WRITTEN PROBLEM: Can you write out each of the items below, word for word and line for line, without changing anything?

=== ENTRIES ===

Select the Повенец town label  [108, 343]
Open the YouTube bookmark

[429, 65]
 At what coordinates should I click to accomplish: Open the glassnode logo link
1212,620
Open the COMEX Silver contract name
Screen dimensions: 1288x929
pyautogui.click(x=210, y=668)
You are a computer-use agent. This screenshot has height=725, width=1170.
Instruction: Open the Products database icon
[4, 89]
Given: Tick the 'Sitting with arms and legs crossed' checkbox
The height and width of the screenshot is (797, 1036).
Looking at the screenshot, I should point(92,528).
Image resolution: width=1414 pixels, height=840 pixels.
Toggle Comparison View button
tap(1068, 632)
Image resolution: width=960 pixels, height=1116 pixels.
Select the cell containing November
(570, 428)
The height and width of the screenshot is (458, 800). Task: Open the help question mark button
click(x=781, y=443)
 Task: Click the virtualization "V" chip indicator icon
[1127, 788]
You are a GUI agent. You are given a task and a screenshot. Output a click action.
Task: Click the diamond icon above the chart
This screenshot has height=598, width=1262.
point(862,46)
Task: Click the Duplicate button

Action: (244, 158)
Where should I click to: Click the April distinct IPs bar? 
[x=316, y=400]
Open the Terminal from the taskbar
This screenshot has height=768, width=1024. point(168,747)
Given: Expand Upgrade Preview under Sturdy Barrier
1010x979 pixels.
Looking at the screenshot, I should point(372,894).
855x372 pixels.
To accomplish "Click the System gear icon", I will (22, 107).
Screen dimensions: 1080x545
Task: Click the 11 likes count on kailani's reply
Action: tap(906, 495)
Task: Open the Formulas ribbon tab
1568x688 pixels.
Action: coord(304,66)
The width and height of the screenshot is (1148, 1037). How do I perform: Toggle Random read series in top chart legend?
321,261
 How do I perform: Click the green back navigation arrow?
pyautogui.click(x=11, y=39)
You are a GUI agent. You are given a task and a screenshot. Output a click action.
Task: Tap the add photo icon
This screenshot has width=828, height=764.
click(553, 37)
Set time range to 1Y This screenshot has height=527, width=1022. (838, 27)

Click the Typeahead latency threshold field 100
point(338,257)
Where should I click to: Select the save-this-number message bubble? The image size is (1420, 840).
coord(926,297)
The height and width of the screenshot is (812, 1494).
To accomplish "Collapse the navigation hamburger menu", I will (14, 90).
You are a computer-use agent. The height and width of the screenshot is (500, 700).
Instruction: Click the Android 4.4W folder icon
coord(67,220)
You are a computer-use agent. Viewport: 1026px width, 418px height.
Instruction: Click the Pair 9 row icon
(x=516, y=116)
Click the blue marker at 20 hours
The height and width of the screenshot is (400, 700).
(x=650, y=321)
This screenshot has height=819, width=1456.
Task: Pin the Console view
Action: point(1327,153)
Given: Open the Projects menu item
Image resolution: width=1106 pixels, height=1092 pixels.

===

ANSWER BELOW:
Select the Повенец town label  [108, 343]
Open the YouTube bookmark

[429, 65]
 At what coordinates should I click to accomplish: Open the glassnode logo link
1212,620
Open the COMEX Silver contract name
Screen dimensions: 1288x929
pyautogui.click(x=210, y=668)
You are a computer-use agent. This screenshot has height=725, width=1170.
Instruction: Open the Products database icon
[4, 89]
Given: Tick the 'Sitting with arms and legs crossed' checkbox
The height and width of the screenshot is (797, 1036).
Looking at the screenshot, I should point(92,528).
Image resolution: width=1414 pixels, height=840 pixels.
Toggle Comparison View button
tap(1068, 632)
Image resolution: width=960 pixels, height=1116 pixels.
Select the cell containing November
(570, 428)
The height and width of the screenshot is (458, 800). Task: Open the help question mark button
click(x=781, y=443)
 Task: Click the virtualization "V" chip indicator icon
[1127, 788]
You are a GUI agent. You are given a task and a screenshot. Output a click action.
Task: Click the diamond icon above the chart
This screenshot has height=598, width=1262.
point(862,46)
Task: Click the Duplicate button

Action: (244, 158)
Where should I click to: Click the April distinct IPs bar? 
[x=316, y=400]
Open the Terminal from the taskbar
This screenshot has height=768, width=1024. point(168,747)
Given: Expand Upgrade Preview under Sturdy Barrier
1010x979 pixels.
Looking at the screenshot, I should point(372,894).
855x372 pixels.
To accomplish "Click the System gear icon", I will (22, 107).
Screen dimensions: 1080x545
Task: Click the 11 likes count on kailani's reply
Action: tap(906, 495)
Task: Open the Formulas ribbon tab
1568x688 pixels.
Action: coord(304,66)
The width and height of the screenshot is (1148, 1037). How do I perform: Toggle Random read series in top chart legend?
321,261
 How do I perform: Click the green back navigation arrow?
pyautogui.click(x=11, y=39)
You are a GUI agent. You are given a task and a screenshot. Output a click action.
Task: Tap the add photo icon
This screenshot has width=828, height=764.
click(553, 37)
Set time range to 1Y This screenshot has height=527, width=1022. (838, 27)

Click the Typeahead latency threshold field 100
point(338,257)
Where should I click to: Select the save-this-number message bubble? The image size is (1420, 840).
coord(926,297)
The height and width of the screenshot is (812, 1494).
To accomplish "Collapse the navigation hamburger menu", I will (14, 90).
You are a computer-use agent. The height and width of the screenshot is (500, 700).
Instruction: Click the Android 4.4W folder icon
coord(67,220)
You are a computer-use agent. Viewport: 1026px width, 418px height.
Instruction: Click the Pair 9 row icon
(x=516, y=116)
Click the blue marker at 20 hours
The height and width of the screenshot is (400, 700).
(x=650, y=321)
This screenshot has height=819, width=1456.
Task: Pin the Console view
Action: point(1327,153)
Given: Open the Projects menu item
Image resolution: width=1106 pixels, height=1092 pixels.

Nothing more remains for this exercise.